老夫人和江氏、南慕开始训斥南广,借着骂他来转移自己的焦虑。
整个庭院,吵吵闹闹的。
随着屋子里传来响亮的啼哭声,吵闹声戛然而止。
稳婆手上还沾着血,急匆匆地推门报喜:“恭喜老夫人、三老爷,夫人诞下了一位千金!胖乎乎的,别提多有劲儿了!”

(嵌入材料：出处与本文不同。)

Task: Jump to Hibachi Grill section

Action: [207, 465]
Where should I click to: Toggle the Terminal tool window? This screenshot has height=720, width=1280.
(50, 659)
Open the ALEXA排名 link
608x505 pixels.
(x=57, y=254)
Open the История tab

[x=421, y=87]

“千金啊,怎么是个千金?”南广嘀咕,“说好的儿子呢……”
老夫人又给了他狠狠一拐杖,怒骂:“给你生个崽就不错了,还挑三拣四!儿子有什么用,如你这般,白白给我添麻烦!”
吵吵闹闹的,一窝子南家人涌进了寝屋。
萧弈依旧蹲在芙蓉花丛。
那时的他,很是遗憾。
说好的给他生个弟弟,他都想好了,以后他可以帮弟弟启蒙,带弟弟骑马射箭,甚至教他耍枪弄棍……
怎么就生了个妹妹呀。
天色渐渐晚了。
等前来探视的南家人走完了,萧弈才钻出芙蓉花丛。
他拍去身上的灰尘,郑重地走到屋檐下,小心翼翼地叩了叩槅扇。
丫鬟打开门,笑道:“原来是二公子!夫人说您会前来探视,奴婢原还不信,现在倒是信了。”
他被请进了寝屋。
屋子里已经没有血腥味儿,一炉花香十分清雅恬淡。
拔步绣床上,刺绣芙蓉花的轻纱帐帘高高卷起。
三婶婶躺在被褥里,乌发散落在枕巾上,面色有些苍白。
她笑起来时有种奇异而温柔的美,在年幼的他眼里,像是会发光。
如今想来,大约就是做母亲时的美丽吧。